The schools, Agwaze and other programmers explained to me in a London pub, pump out “eight gazillion” games developer grads, for whom there are not necessarily enough good jobs. By the time they graduate, programmers expect to work long hours to prove themselves, and for those hours to stretch even longer when deadlines loom. To Agwaze, it seemed to be worth it to work in a field about which he was passionate. “I knew it was going to be bad for me,” he said with a lopsided grin. “I thought, ‘I am young, my body is going to be fine. I can do it for a while. I can handle bad conditions.’”

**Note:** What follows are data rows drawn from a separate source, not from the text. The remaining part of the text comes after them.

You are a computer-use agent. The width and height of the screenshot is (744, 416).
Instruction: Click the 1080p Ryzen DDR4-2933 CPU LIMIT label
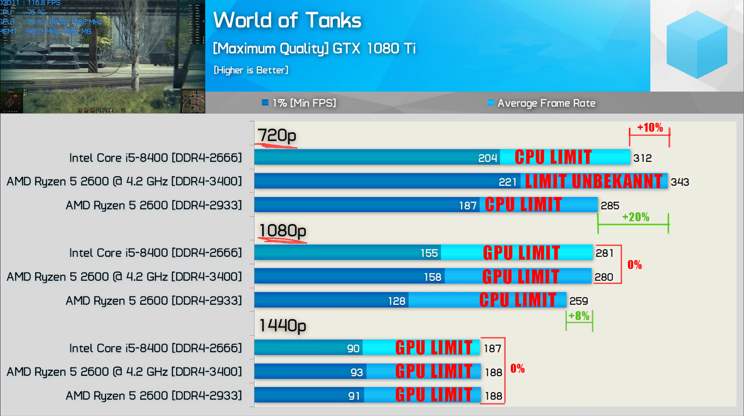(x=518, y=300)
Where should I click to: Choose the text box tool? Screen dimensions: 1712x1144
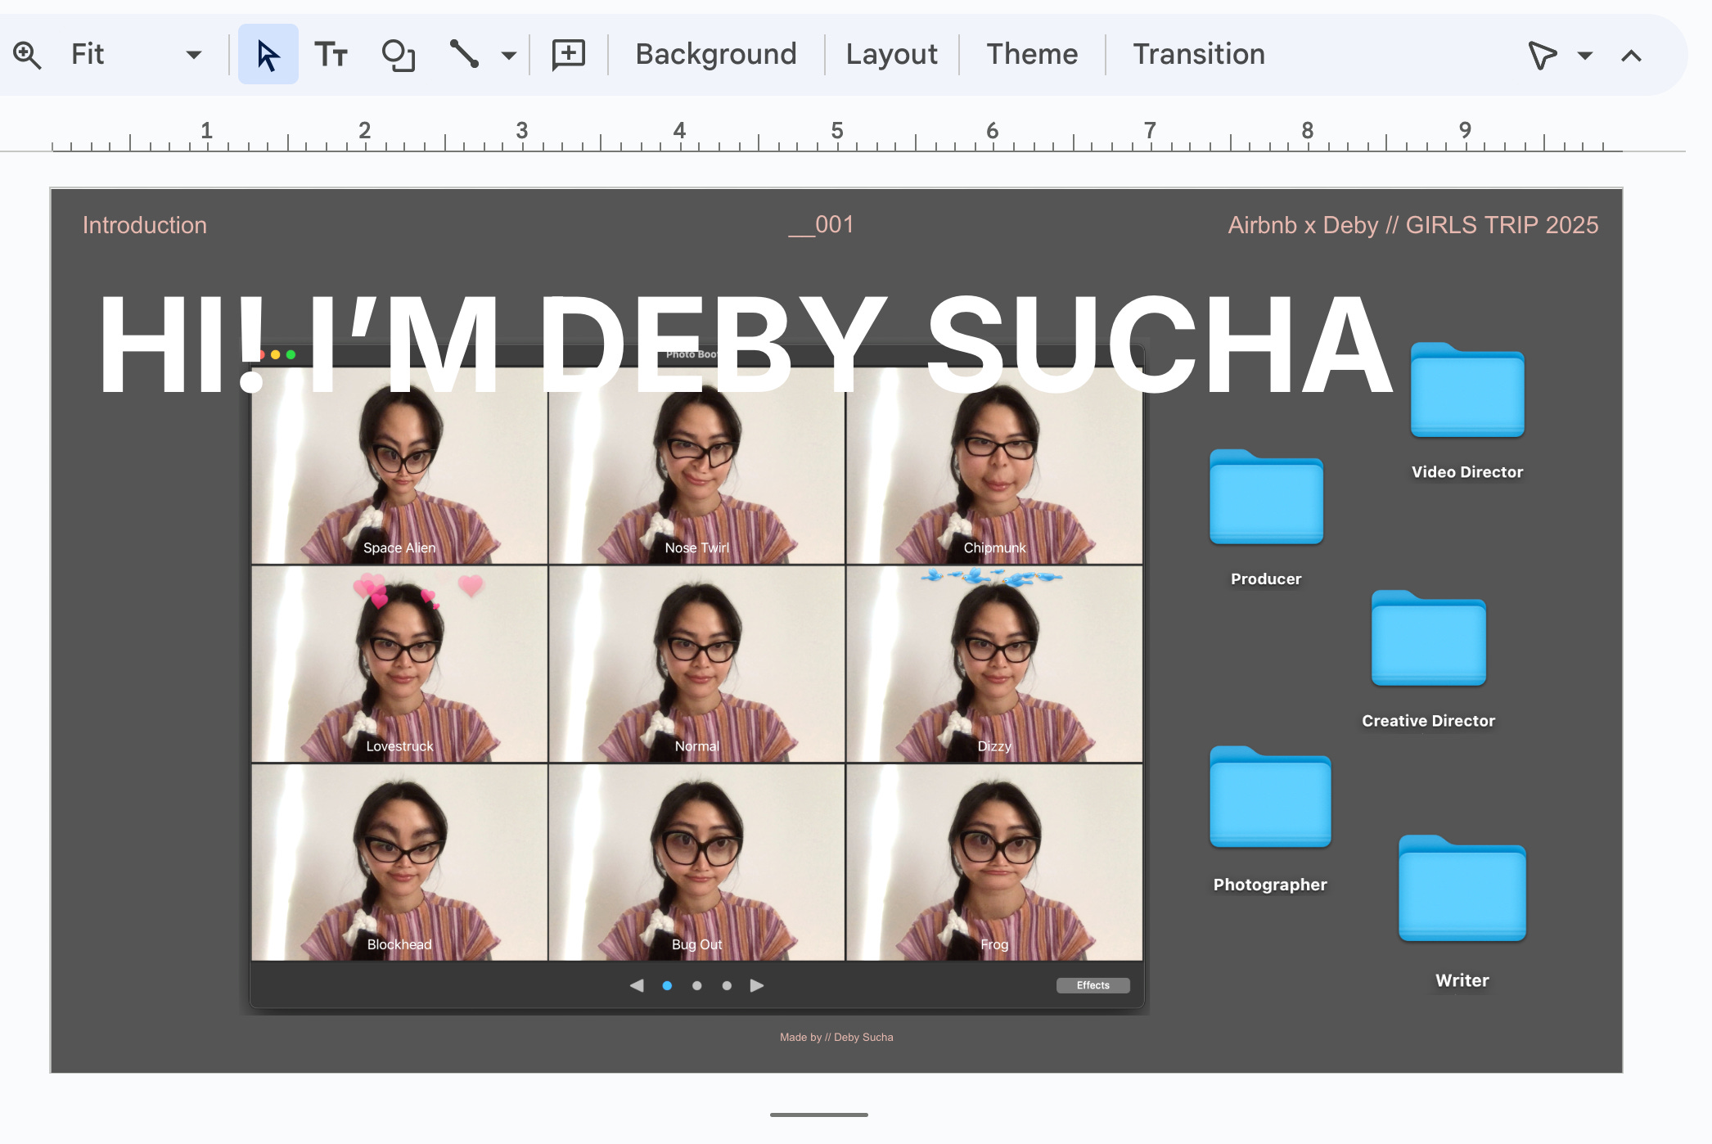(331, 55)
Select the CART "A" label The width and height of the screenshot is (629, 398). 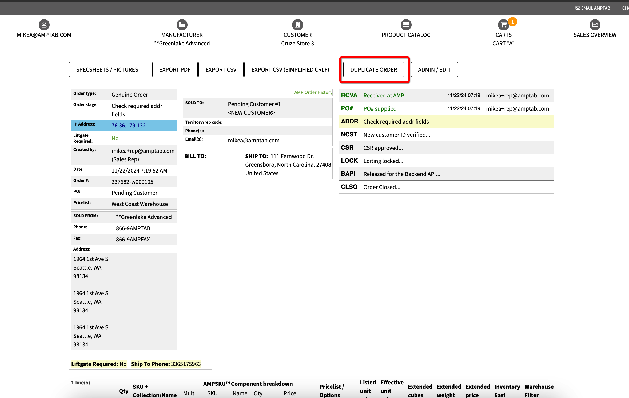503,44
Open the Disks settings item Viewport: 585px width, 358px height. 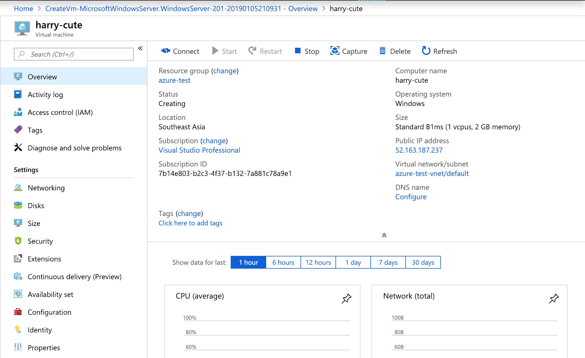pyautogui.click(x=36, y=206)
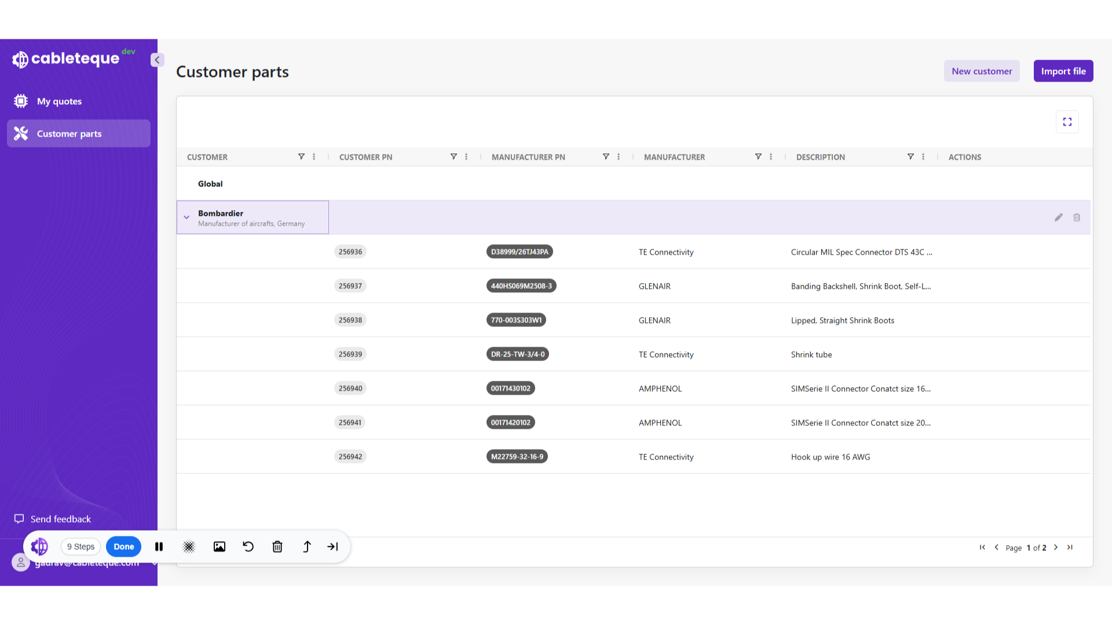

He wanted to work in what they call triple-A games—the video-game equivalent of a blockbuster film, with a big budget and production teams that span multiple countries and studios. He applied for jobs all over and wound up in the United Kingdom at a company called Studio Gobo. The company, which bills itself as “a family of graphics geeks and artistic misfits,” offers “AAA console game development services for a global client base.” What that means, Agwaze explained, is that they work on specific parts of bigger properties for major studios. “We have all the creative freedom but none of the risk, like if Ubisoft [a French video-game company] is going to cancel [a] game, they will still pay us,” he said. He’s pretty happy at his job, all things considered.1
His day-to-day work schedule depends to a degree on other programmers working in offices that might be several time zones away. There’s no time clock to punch, no overtim
e pay; he comes in to work around 10:00 a.m., he said, and leaves most days around 7:00 or even 8:00 p.m. The late evenings are in part, he explained, because he’s working with developers in Montreal, who don’t arrive at work until after he’s had his lunch. “I come into the office, read all the emails about stuff that happened after I left, when they were still working,” he said. There is, he joked, a 50/50 chance that the thing he’s supposed to be working on will be broken in some way when he arrives and he’ll have to wait for Montreal to be online to fix it; if it isn’t broken, he can do some work before they’re up.
The seemingly inefficient process is common across the industry, he explained. In part, that’s because so many different people work on different parts of big games that it would be impossible to have them all in one office, or even, it seems, one company. There is also the desire for what he called “acculturation” benefits—making sure that games are accessible and interesting to audiences in a variety of locations rather than being so culturally specific to one that players in a different market won’t want it. “If you have people with different backgrounds working on a game,” he said, rather than employing “the same Bay Area American people” each time, “it might just end up being a better game.”